Loss on drying (2.2.32)
Maximum 0.5 per cent, determined on 1.000 g by drying in an oven at 105 °C.
Sulfated ash (2.4.14)
Maximum 0.1 per cent, determined on 1.0 g.
ASSAY
Liquid chromatography (2.2.29) as described in the test for related substances with the following modification.
Injection: Test solution (b) and reference solution (c).

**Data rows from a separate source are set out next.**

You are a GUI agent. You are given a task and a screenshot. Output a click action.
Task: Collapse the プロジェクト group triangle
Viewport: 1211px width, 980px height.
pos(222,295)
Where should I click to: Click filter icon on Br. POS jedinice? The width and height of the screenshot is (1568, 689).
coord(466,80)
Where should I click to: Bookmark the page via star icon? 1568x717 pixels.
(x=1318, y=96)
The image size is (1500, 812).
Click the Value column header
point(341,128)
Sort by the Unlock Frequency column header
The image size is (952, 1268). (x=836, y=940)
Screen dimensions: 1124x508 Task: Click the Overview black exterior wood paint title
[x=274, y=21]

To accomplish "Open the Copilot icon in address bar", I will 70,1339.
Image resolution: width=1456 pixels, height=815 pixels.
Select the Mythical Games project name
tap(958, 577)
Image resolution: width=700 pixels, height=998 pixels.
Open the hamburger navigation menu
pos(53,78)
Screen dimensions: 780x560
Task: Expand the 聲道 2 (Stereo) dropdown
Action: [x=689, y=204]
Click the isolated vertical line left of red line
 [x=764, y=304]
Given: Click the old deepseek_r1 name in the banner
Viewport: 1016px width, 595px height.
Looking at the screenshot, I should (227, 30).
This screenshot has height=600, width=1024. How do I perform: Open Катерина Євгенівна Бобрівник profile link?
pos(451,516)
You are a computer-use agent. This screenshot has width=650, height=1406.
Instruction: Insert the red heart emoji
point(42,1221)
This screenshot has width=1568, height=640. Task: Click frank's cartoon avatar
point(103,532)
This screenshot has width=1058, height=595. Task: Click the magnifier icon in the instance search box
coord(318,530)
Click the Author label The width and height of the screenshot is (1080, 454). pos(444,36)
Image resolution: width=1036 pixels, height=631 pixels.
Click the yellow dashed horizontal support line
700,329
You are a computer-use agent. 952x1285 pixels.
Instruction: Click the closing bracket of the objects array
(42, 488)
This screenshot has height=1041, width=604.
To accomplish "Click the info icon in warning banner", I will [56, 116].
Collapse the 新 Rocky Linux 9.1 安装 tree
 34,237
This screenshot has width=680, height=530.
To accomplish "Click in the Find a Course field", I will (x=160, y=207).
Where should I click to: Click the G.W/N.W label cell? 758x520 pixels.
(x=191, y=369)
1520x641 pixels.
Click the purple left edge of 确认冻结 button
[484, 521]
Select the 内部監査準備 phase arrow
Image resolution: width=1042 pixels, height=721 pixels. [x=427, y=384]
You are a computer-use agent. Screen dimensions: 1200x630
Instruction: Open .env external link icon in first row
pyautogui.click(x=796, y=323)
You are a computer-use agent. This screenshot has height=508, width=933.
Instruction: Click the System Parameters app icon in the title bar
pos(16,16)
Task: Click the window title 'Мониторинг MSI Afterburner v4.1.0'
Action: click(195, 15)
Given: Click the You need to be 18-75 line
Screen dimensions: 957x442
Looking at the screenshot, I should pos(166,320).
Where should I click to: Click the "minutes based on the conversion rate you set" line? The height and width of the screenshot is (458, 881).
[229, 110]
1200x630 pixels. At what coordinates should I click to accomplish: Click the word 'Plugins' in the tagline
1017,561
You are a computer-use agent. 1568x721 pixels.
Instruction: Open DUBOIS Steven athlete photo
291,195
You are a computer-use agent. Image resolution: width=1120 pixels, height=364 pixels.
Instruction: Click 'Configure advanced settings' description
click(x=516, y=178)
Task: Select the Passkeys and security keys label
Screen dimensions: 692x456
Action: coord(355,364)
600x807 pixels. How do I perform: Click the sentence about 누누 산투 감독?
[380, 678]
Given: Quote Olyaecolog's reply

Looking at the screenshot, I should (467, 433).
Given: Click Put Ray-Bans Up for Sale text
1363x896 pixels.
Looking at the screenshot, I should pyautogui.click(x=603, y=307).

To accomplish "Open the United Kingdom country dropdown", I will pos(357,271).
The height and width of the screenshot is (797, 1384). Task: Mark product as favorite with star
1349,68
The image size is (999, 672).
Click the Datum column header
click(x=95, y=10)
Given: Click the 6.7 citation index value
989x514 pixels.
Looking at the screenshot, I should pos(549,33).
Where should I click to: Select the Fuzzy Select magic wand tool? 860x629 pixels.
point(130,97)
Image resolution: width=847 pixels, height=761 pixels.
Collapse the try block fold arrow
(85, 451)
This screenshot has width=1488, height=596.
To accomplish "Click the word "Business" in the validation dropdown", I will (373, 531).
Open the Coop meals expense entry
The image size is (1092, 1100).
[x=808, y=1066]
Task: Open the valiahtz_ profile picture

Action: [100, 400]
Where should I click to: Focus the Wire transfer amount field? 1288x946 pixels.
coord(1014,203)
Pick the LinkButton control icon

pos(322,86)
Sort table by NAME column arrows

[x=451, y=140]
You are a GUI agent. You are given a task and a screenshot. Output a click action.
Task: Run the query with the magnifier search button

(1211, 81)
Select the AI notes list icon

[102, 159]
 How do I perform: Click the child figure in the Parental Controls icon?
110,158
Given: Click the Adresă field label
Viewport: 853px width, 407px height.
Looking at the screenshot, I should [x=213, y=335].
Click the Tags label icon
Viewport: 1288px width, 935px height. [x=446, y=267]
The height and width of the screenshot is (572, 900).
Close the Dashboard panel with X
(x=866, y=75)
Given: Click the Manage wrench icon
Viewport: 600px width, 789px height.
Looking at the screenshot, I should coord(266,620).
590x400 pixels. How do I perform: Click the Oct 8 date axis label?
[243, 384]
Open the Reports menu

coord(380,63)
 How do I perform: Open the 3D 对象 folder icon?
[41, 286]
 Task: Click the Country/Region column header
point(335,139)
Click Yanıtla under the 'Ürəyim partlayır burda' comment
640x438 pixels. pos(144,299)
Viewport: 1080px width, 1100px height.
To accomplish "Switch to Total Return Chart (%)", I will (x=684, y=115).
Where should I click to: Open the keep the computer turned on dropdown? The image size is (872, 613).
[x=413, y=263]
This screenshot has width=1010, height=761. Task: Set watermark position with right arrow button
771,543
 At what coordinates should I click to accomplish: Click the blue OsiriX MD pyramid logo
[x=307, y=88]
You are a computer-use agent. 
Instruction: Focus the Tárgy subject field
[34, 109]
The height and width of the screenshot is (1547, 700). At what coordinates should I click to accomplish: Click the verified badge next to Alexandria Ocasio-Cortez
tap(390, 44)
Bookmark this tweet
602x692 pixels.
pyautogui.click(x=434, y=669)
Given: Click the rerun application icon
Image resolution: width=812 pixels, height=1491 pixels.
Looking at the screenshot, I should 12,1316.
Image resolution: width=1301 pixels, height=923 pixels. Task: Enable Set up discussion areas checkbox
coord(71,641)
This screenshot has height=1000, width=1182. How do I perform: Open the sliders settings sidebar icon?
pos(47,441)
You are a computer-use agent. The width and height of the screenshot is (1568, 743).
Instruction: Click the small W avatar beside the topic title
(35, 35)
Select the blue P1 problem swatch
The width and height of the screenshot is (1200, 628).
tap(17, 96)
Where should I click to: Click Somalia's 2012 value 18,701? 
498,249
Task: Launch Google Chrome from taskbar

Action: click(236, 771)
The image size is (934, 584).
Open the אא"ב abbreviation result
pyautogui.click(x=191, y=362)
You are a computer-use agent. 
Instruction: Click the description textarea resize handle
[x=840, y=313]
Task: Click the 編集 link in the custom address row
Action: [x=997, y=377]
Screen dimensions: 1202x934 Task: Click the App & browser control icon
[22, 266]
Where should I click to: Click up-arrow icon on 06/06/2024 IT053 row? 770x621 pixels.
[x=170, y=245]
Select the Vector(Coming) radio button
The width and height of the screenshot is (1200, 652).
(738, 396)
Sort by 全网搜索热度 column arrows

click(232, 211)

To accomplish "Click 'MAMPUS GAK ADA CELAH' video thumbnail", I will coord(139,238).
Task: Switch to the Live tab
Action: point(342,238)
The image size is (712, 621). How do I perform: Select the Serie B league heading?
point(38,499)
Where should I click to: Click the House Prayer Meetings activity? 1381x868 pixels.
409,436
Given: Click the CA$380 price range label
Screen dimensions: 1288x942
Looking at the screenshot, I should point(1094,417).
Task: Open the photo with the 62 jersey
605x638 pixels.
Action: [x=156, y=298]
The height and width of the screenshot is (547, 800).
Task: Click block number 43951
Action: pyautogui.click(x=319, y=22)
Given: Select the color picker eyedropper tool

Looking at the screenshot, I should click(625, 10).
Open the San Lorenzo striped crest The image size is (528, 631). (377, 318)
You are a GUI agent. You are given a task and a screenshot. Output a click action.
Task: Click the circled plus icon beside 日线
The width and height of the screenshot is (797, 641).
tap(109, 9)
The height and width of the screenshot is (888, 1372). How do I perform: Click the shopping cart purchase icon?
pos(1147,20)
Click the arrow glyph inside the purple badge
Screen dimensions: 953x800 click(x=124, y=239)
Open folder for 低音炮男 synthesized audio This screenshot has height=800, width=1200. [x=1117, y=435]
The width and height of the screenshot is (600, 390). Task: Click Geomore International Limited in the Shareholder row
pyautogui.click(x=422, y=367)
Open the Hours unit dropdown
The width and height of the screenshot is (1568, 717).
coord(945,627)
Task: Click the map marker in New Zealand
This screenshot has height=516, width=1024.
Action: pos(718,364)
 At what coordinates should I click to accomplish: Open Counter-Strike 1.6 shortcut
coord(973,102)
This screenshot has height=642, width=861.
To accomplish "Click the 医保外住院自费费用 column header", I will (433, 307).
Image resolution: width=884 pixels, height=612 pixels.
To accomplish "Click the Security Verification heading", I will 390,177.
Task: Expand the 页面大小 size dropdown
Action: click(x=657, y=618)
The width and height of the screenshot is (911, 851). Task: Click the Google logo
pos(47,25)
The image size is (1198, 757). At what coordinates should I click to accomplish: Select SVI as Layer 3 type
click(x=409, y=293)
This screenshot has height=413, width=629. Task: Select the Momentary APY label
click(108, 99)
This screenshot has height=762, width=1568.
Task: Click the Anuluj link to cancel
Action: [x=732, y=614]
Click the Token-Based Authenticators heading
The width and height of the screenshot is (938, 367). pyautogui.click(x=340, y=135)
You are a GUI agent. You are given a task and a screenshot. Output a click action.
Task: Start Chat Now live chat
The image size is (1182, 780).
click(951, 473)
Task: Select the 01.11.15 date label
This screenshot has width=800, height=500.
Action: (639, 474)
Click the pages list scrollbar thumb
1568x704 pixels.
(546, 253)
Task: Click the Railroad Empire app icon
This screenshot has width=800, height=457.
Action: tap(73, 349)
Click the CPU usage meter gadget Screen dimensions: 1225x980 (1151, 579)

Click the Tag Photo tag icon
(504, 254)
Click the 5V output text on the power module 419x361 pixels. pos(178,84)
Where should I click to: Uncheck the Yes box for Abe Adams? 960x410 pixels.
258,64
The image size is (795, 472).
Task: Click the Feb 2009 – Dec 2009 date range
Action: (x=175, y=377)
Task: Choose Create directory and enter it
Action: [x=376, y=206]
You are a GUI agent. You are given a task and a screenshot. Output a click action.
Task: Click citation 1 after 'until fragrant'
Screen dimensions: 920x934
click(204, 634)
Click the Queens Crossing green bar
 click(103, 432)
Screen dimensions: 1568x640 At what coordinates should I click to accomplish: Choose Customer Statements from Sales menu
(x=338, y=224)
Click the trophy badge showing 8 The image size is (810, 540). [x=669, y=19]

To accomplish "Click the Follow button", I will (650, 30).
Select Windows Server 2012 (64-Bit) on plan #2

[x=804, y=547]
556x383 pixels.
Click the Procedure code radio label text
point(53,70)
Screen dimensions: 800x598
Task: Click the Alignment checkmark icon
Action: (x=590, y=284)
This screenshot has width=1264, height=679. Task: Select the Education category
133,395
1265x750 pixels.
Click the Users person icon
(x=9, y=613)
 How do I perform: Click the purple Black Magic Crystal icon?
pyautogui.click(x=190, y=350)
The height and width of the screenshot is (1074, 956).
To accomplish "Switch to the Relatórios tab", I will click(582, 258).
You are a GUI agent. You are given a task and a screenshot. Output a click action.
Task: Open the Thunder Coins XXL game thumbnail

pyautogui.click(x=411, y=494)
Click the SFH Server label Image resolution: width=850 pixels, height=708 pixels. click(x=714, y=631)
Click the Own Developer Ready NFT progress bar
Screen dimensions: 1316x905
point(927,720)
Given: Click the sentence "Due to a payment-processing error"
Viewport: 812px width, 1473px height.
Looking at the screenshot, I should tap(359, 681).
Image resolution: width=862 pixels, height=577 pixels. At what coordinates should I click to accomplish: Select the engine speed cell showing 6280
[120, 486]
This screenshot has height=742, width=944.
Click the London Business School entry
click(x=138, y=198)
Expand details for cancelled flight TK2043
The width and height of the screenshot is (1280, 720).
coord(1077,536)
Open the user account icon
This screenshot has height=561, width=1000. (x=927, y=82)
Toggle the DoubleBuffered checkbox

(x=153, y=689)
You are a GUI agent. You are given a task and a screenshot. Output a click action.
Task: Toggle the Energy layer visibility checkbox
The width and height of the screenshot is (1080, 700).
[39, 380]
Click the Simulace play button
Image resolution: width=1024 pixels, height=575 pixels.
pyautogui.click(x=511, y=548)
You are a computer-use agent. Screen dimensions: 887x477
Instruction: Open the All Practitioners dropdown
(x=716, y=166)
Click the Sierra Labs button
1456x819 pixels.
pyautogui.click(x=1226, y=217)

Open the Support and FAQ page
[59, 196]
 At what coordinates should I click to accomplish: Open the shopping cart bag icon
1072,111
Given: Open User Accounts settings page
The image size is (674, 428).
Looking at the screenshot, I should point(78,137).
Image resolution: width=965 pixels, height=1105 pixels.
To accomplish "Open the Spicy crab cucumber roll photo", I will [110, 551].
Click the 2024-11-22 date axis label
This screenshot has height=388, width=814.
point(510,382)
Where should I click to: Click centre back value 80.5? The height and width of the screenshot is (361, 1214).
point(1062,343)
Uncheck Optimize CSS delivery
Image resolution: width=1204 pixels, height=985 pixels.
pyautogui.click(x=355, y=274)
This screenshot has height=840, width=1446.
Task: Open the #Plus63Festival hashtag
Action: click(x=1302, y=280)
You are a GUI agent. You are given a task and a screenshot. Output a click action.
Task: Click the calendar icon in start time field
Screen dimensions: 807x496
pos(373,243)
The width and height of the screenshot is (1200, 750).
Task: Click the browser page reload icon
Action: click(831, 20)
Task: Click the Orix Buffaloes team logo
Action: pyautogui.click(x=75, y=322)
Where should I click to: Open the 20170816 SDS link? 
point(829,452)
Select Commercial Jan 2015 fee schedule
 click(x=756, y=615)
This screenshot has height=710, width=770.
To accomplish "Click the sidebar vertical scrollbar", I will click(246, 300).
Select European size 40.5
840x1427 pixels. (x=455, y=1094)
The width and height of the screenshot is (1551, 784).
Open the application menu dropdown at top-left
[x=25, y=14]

Calculate the percentage content of C11H18N2O3 taking into account the assigned content of pentobarbital CRS.
IMPURITIES
Other detectable impurities (the following substances would, if present at a sufficient level, be detected by one or other of the tests in the monograph. They are limited by the general acceptance criterion for other/unspecified impurities and/or by the general monograph Substances for pharmaceutical use (2034). It is therefore not necessary to identify these impurities for demonstration of compliance. See also 5.10. Control of impurities in substances for pharmaceutical use) A, B, C, D, E, F.
A. mixture of (5R)-2,6-diamino-5-ethyl-5-[(2RS)-pentan-2-yl]pyrimidin-4(5H)-one and (5S)-2,6-diamino-5-ethyl-5-[(2RS)-pentan-2-yl]pyrimidin-4(5H)-one,
B. mixture of (5R)-6-amino-5-ethyl-5-[(2RS)-pentan-2-yl]pyrimidine-2,4(3H,5H)-dione and (5S)-6-amino-5-ethyl-5-[(2RS)-pentan-2-yl]pyrimidine-2,4(3H,5H)-dione,
C. 5-[(2RS)-pentan-2-yl]-1,3-diazinane-2,4,6-trione,
D. 5-methyl-5-[(2RS)-pentan-2-yl]-1,3-diazinane-2,4,6-trione,
E. 5-ethyl-5-(pentan-3-yl)-1,3-diazinane-2,4,6-trione,
F. 5-ethyl-5-[(2RS)-4-methylpentan-2-yl]-1,3-diazinane-2,4,6-trione.